▶ **The problem**:
The full text of the records below, minus any pictures, should be given back word for word.

▶ **The data**:

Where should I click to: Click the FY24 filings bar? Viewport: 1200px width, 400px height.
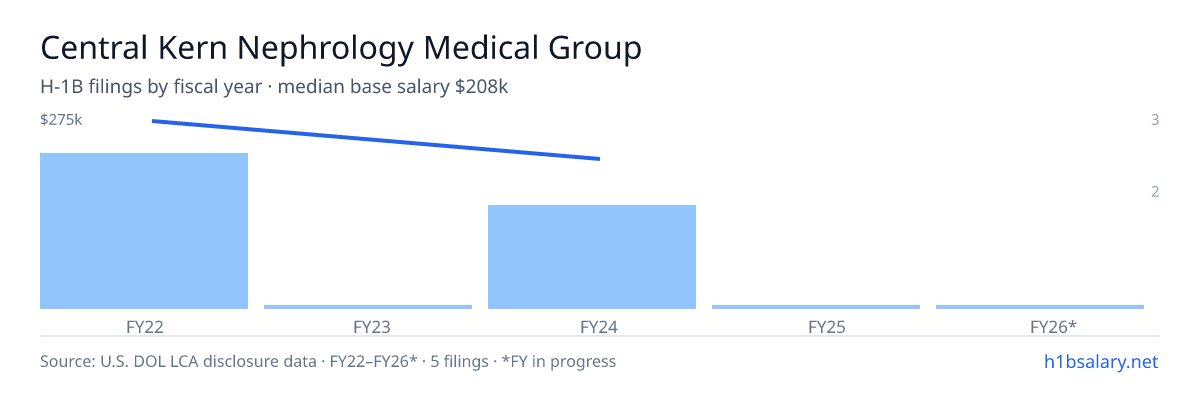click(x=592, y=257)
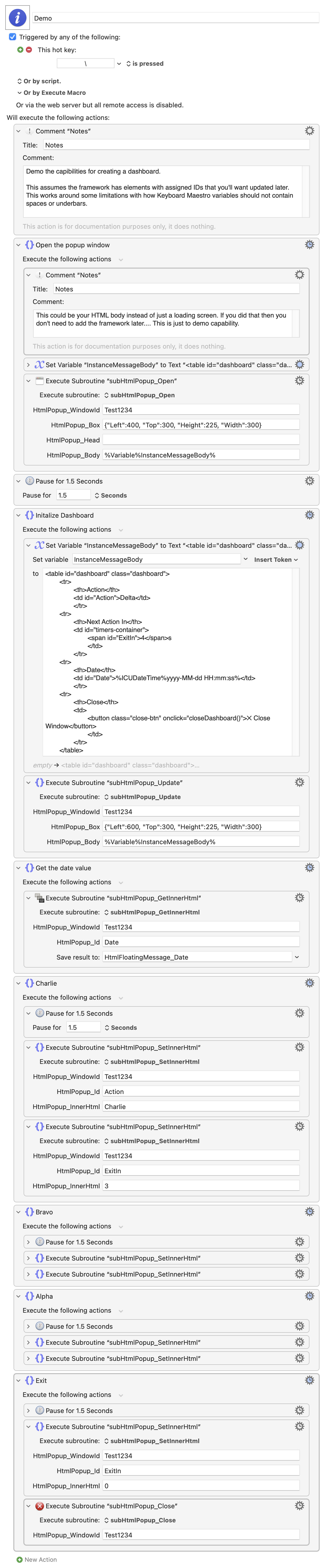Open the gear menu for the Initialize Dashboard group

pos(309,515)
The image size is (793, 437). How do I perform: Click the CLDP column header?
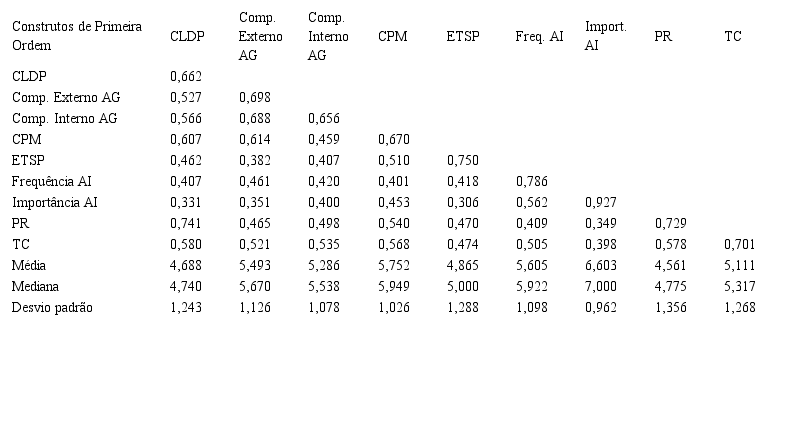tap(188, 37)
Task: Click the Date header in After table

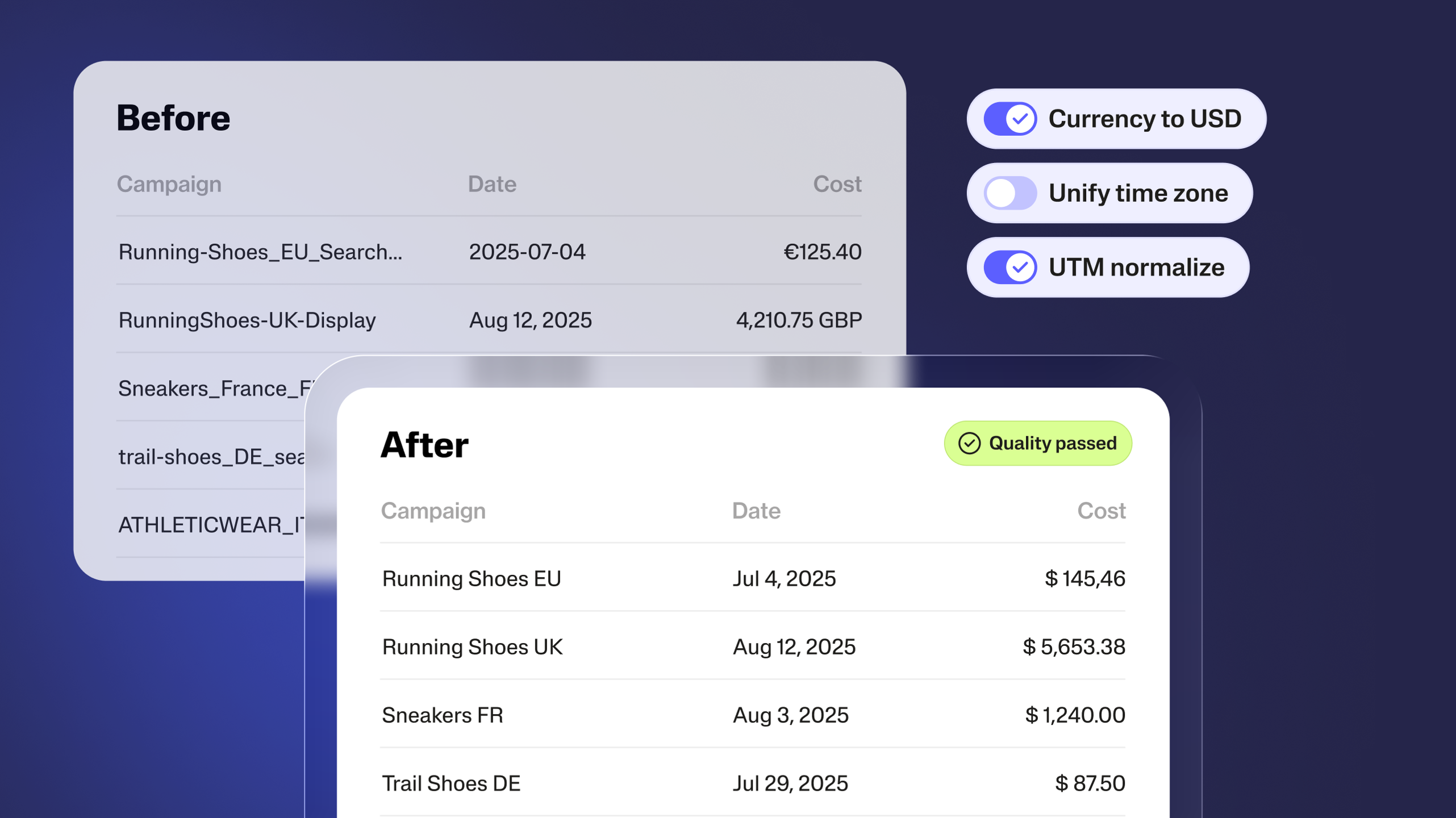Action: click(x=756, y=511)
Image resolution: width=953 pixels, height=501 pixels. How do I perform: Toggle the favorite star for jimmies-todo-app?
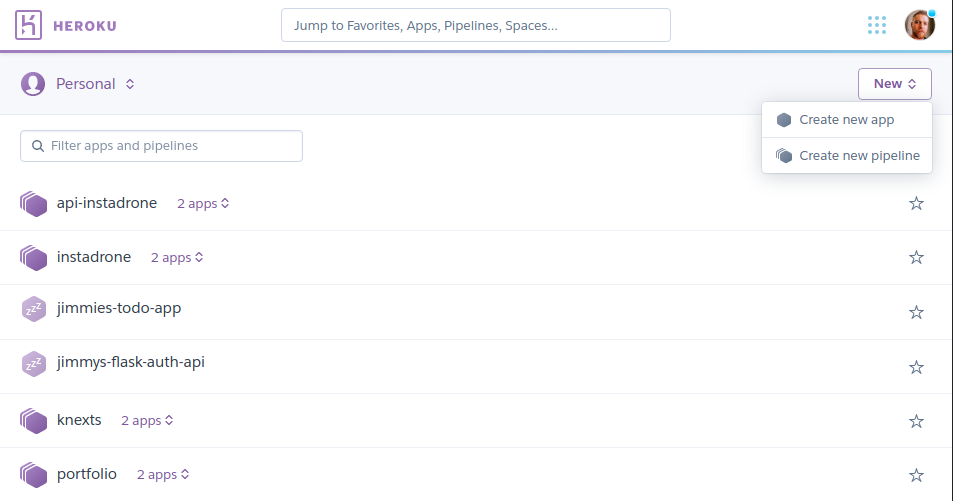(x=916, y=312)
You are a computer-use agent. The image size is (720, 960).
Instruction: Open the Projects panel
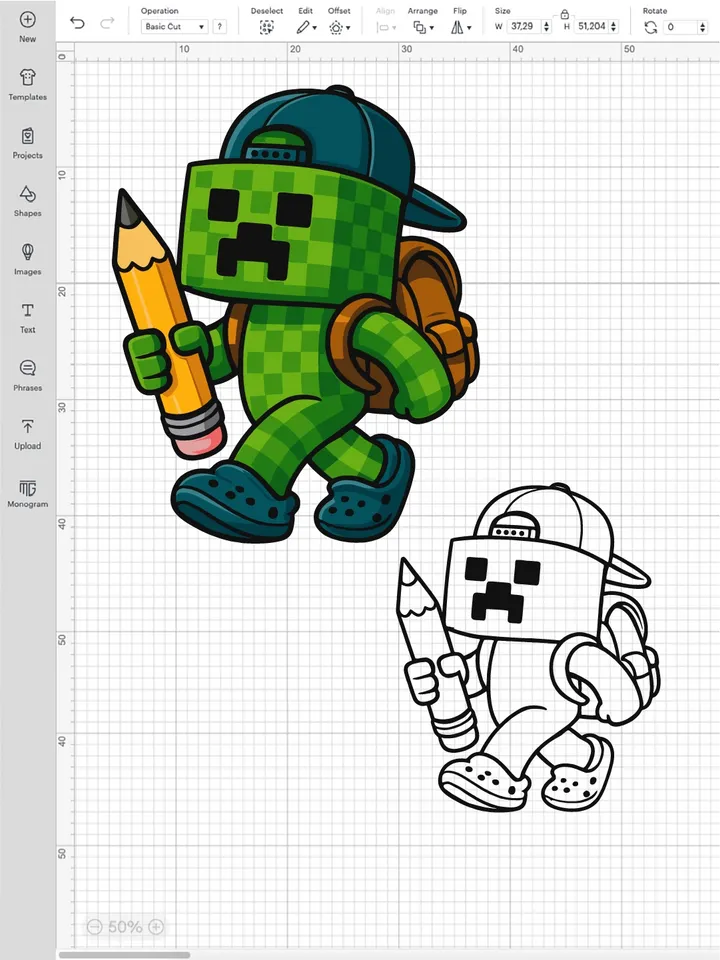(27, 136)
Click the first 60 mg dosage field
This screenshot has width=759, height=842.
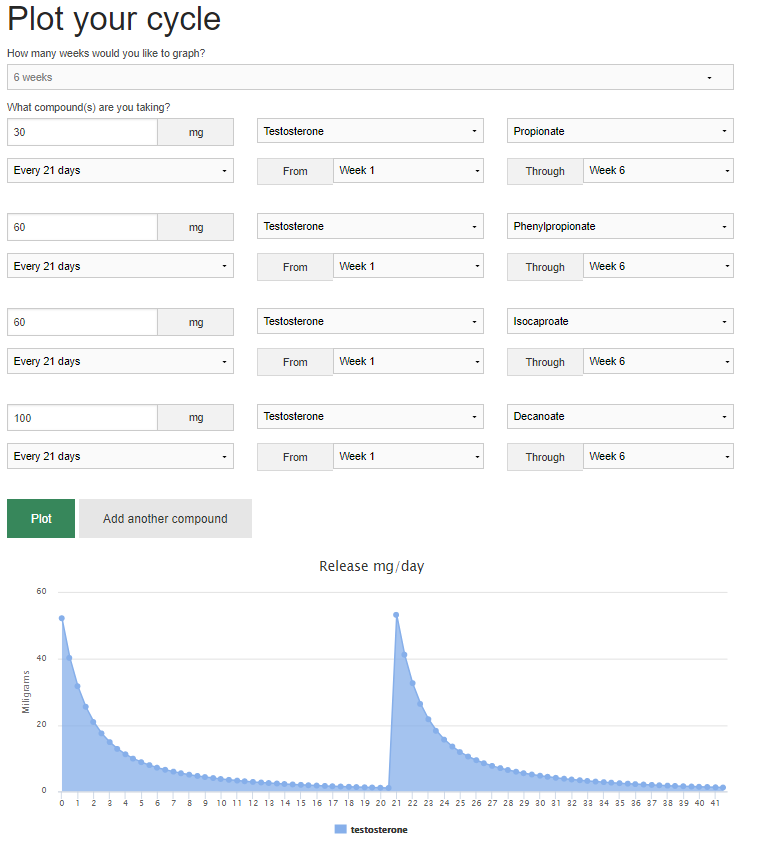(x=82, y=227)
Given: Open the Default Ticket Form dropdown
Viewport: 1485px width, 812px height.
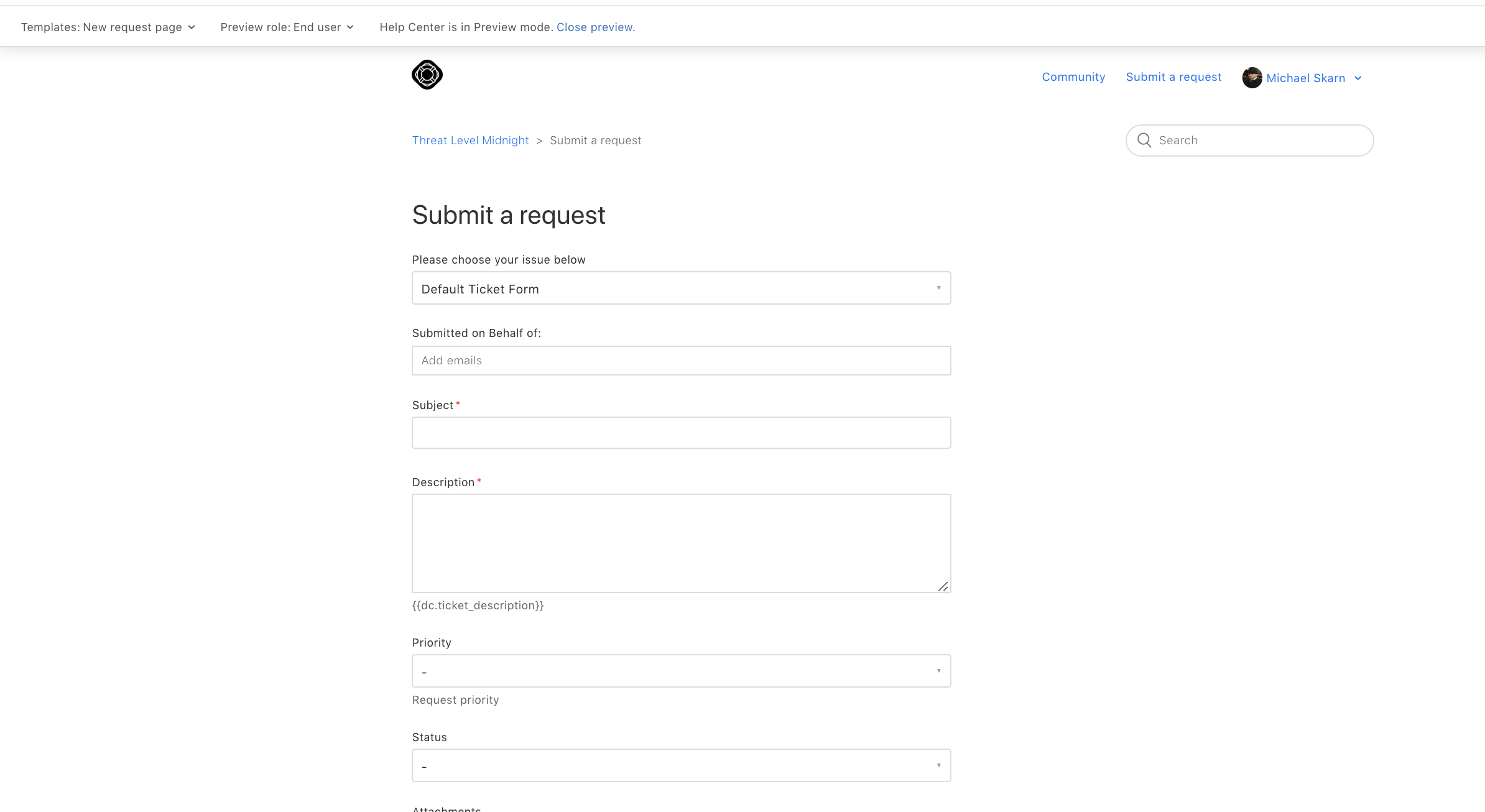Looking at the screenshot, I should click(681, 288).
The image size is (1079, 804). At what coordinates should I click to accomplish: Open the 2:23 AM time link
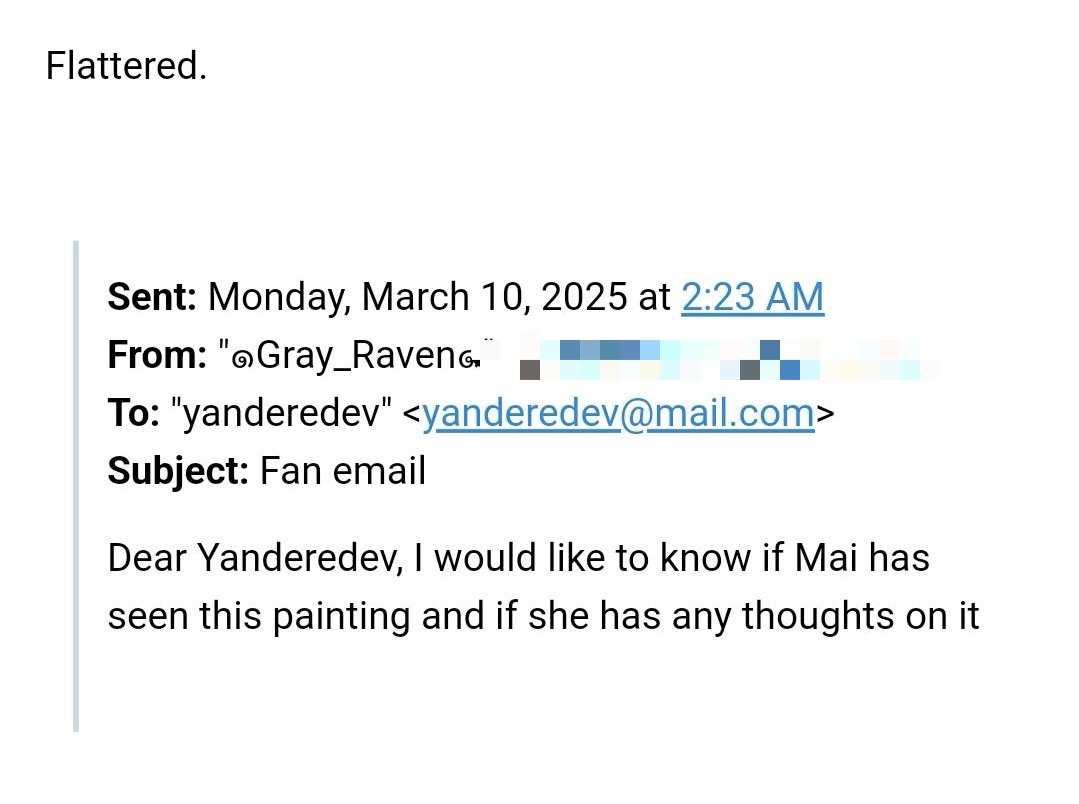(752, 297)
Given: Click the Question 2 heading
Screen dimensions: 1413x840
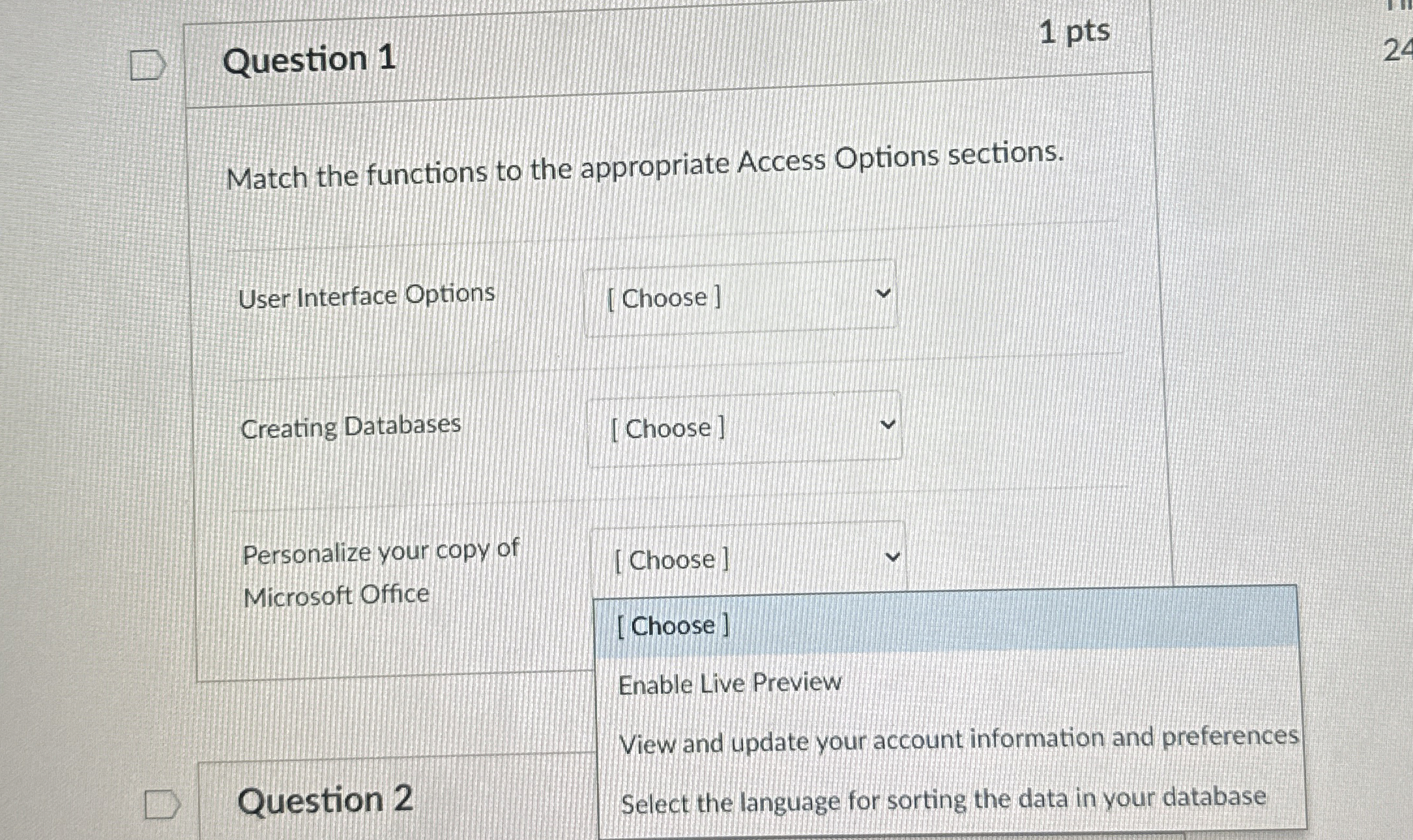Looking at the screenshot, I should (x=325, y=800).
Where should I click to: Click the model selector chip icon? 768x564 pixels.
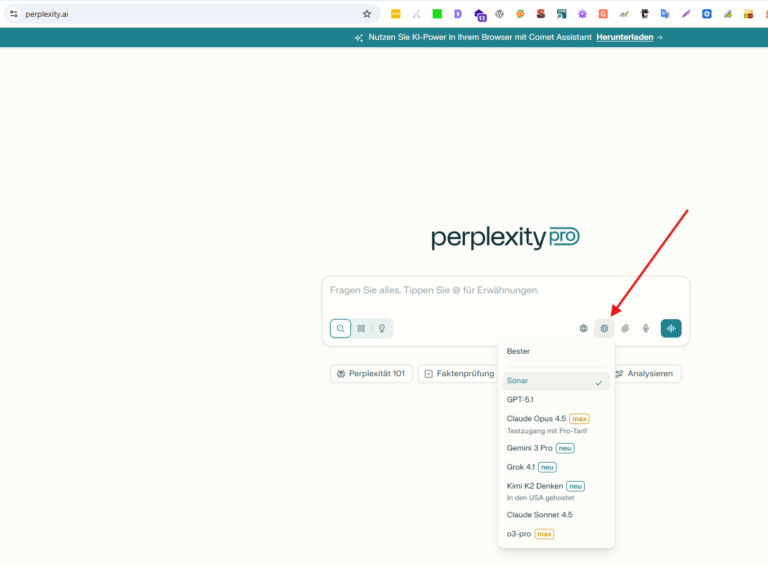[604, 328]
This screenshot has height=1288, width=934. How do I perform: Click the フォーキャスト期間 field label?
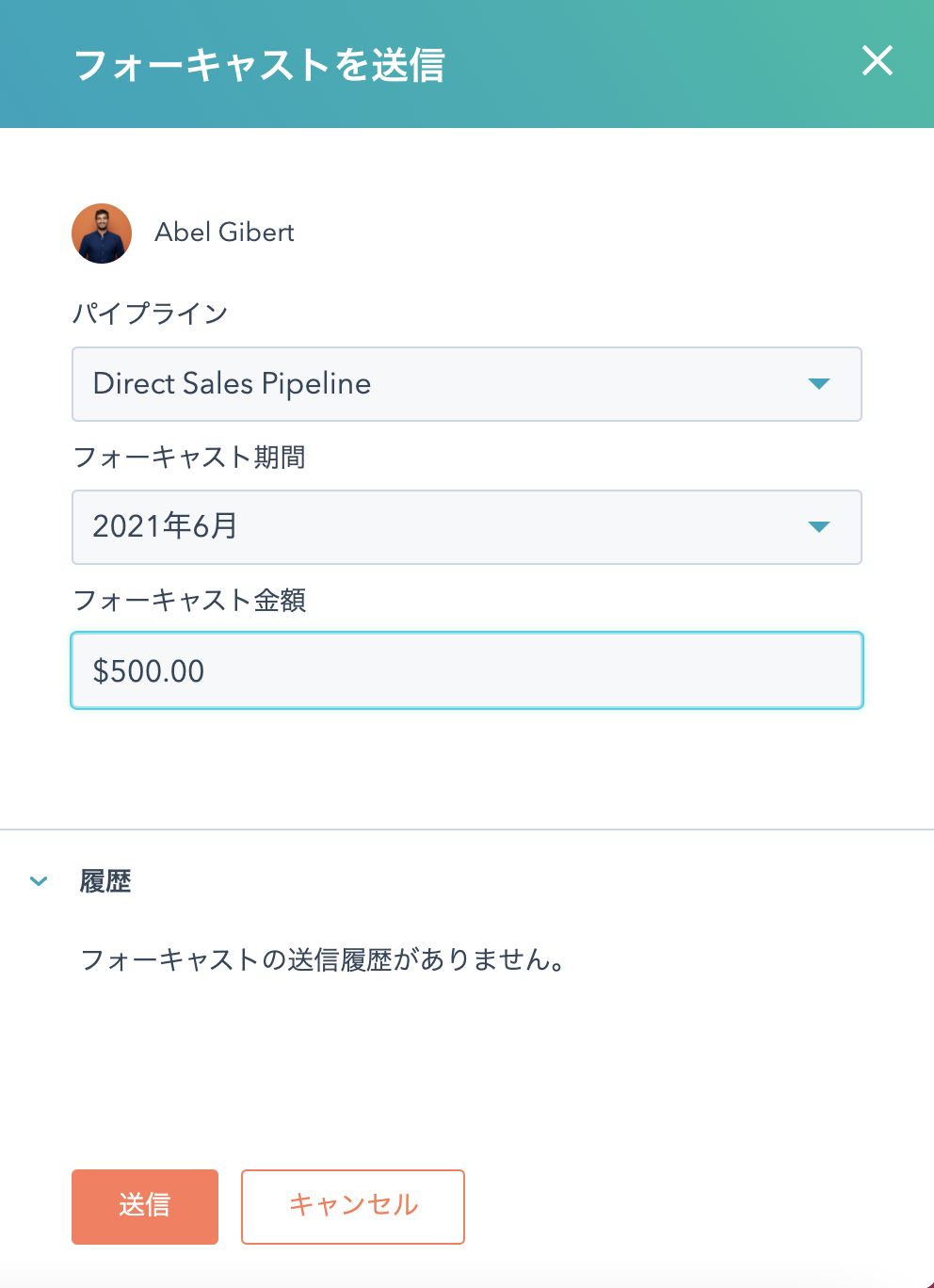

▶ **Answer**:
Where should I click to: Click the FY24 filings bar? Viewport: 1200px width, 400px height.
click(x=592, y=257)
Open the gear menu for the Initialize Dashboard group

pos(309,515)
The image size is (793, 437). How do I perform: Click the CLDP column header?
tap(188, 37)
Task: Click the Date header in After table

Action: click(x=756, y=511)
Image resolution: width=953 pixels, height=501 pixels. How do I perform: Toggle the favorite star for jimmies-todo-app?
(x=916, y=312)
You are a computer-use agent. The image size is (720, 960).
Instruction: Open the Projects panel
(27, 136)
Click the first 60 mg dosage field
This screenshot has width=759, height=842.
(x=82, y=227)
Given: Open the Default Ticket Form dropdown
Viewport: 1485px width, 812px height.
Looking at the screenshot, I should click(681, 288).
The image size is (1079, 804). At what coordinates should I click to accomplish: Open the 2:23 AM time link
(752, 297)
Given: Click the Question 2 heading
Screen dimensions: 1413x840
Looking at the screenshot, I should (x=325, y=800).
Where should I click to: Click the model selector chip icon? 768x564 pixels.
[604, 328]
This screenshot has height=1288, width=934. How do I perform: Click the フォーキャスト期間 field label?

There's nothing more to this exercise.